Il nostro territorio, è risaputo, rappresenta un caso eccezionale per la notevole portata del fenomeno migratorio. Ancora oggi il Bellunese è attraversato, per motivi economici e sociali che non sono però al centro di questa disamina, da tale preoccupante situazione. Molti giovani decidono di lasciare le Dolomiti per cercare fortuna lontano dalle loro radici. Il centro Studi Aletheia rappresenta una encomiabile ancora per tutti quelli che, delusi dalla situazione della nostra provincia, abbiano deciso di andarsene. Molti anni fa Dino Buzzati disse che Belluno era il luogo più bello dell’orbe terraqueo. Come mai oggi soffre così tanto, con una popolazione sempre più al lumicino, con paesi montani addirittura senza i servizi essenziali? I Bellunesi non sono consapevoli della loro grandezza? Del loro infaticabile impegno?Della loro storia?

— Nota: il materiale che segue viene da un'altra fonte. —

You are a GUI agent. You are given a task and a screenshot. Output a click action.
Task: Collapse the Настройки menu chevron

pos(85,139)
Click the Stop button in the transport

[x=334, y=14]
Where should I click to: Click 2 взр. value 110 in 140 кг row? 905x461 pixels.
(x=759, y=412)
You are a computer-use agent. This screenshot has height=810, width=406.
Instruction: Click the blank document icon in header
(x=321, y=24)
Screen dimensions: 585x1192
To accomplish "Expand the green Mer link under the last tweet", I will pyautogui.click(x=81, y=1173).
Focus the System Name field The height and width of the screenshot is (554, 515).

Il Centro Studi Aletheia ci permette, grazie alle nuove tecnologie digitali, di conoscere, apprezzare e divulgare quanto di importante i Bellunesi hanno fatto in patria e all’estero, valorizzando non solo le azioni e i ricordi ma soprattutto le persone del passato e quelle del presente, ricreando virtualmente, e non solo il senso di comunità che stiamo pian piano perdendo. Le statistiche demografiche ci danno nettamente perdenti nonostante l’indubbio impegno di chi resta per mantenere il nostro stupendo e fragile territorio, e la politica non attua scelte volte alla “nostra” specificità montana. Cosa fare allora? Non perdere la speranza. E questo traspare dal sito promosso da Bellunesi nel mondo. La storia come scienza condivisa tramite i nuovi mezzi di comunicazione deve trasmettere la speranza. La speranza di coloro che lasciarono le loro case per andare verso luoghi sconosciuti, la speranza in politiche diverse per un territorio membro dell’Unesco, la speranza in un domani ricco di possibilità per Belluno e per tutti quelli che, con coraggio, decidono di viverci e di tramandarne la storia con lo sguardo al futuro.